Lectures on Quantum Mechanics 5: The Heisenberg Uncertainty Principle

Conjugate Variables

Before I derive the uncertainty principle, I would like to introduce the notion of conjugate variables. The uncertainty principle relates the standard deviation two conjugate variables, which was briefly mentioned in Lecture 3. In Lecture 1 we described the wave-packet of a free particle being

$\Psi(x,t) = \frac{1}{\sqrt{2\pi \hbar}}\int_{-\infty}^{\infty}{\phi(p)}{e}^{i(px-Et)/ \hbar}dp.$

If we let $\Phi(p,t)={\phi(p)}{e}^{iEt/ \hbar}$, the integral becomes

$\Psi(x,t) = \frac{1}{\sqrt{2\pi \hbar}}\int_{-\infty}^{\infty}{\Phi(p,t)}{e}^{ipx/ \hbar}dp.$

Here we find that the position-space wavefunction $\Psi(x,t)$ is indeed the Fourier transform of another wavefunction that is dependent on momentum instead. We will call $\Phi(p,t)$ the momentum-space wavefunction.
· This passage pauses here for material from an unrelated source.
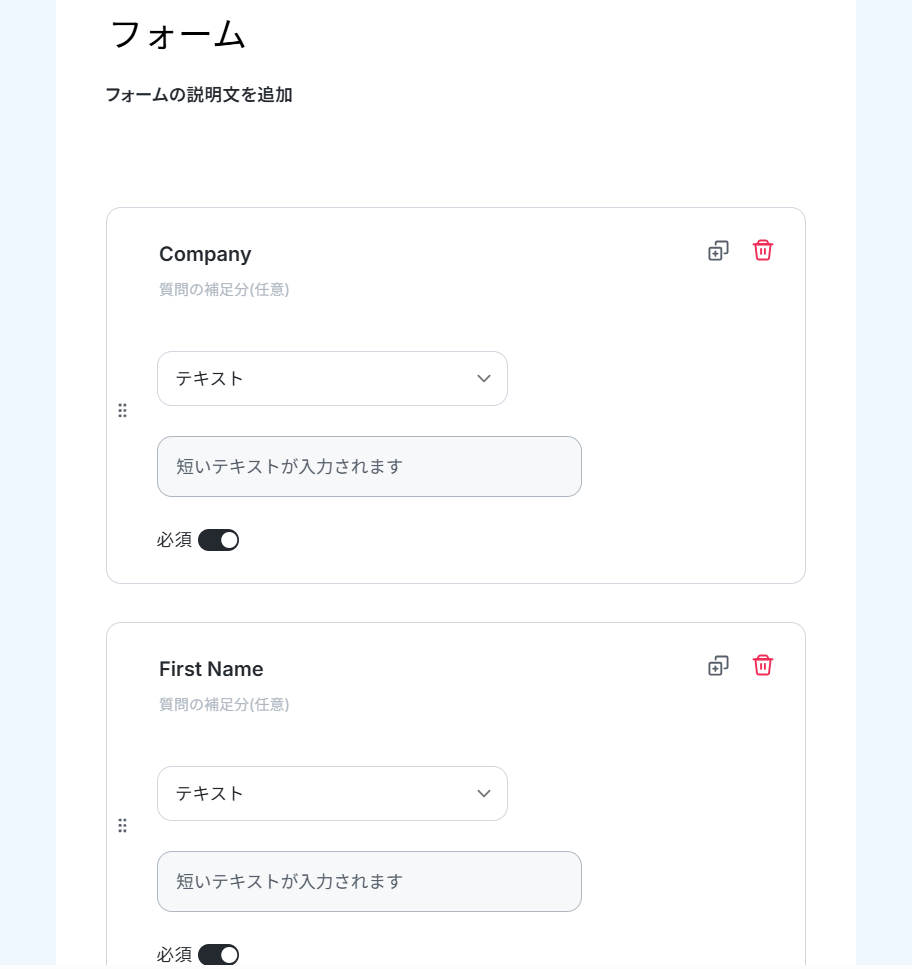
Task: Edit the First Name question title
Action: pos(211,669)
Following this logic, we can recover the momentum-space wavefunction given the position-space wavefunction by taking the inverse Fourier transform:

$\Phi(p,t) = \frac{1}{\sqrt{2\pi \hbar}}\int_{-\infty}^{\infty}{\Psi(x,t)}{e}^{-ipx/ \hbar}dx.$

So what? What did we learn by doing this? Well, what this bit of Fourier analysis has achieved is very interesting, because we see a direct relationship between two variables $x$ and $p$, that describe the same wave-packet in different spaces. In this example, a free particle is measured in the position space by $\Psi(x,t)$, but measured in the momentum space by $\Phi(p,t)$. Yet regardless which space we choose to measure the particle, the physics doesn't change. Thus by discovering this relationship of conjugate variables, we can make measurements on particles in physical experiments in two ways. In fact, this is how crystallography and much of solid-state physics is done (see Reciprocal Lattice).

Heisenberg's Uncertainty Principle (HUP)

From Lecture 3 we discussed the definition of standard deviation for some variable, say $x$, ${\sigma}_{x}^{2} = \left<{(x-\left<x \right>)}^{2}\right>$. Back then we were concerned with numbers, but to derive the uncertainty principle, we need to write the standard deviation in terms of operators acting on wavefunctions.

Thus we consider the inner product

${\sigma}_{x}^{2}=\left<(\hat{x}-\left<\hat{x}\right>)\Psi|(\hat{x}-\left<\hat{x}\right>)\Psi\right>.$

Let $f=(\hat{x}-\left<\hat{x}\right>)\Psi$, thus ${\sigma}_{x}^{2}=\left<f|f\right>$.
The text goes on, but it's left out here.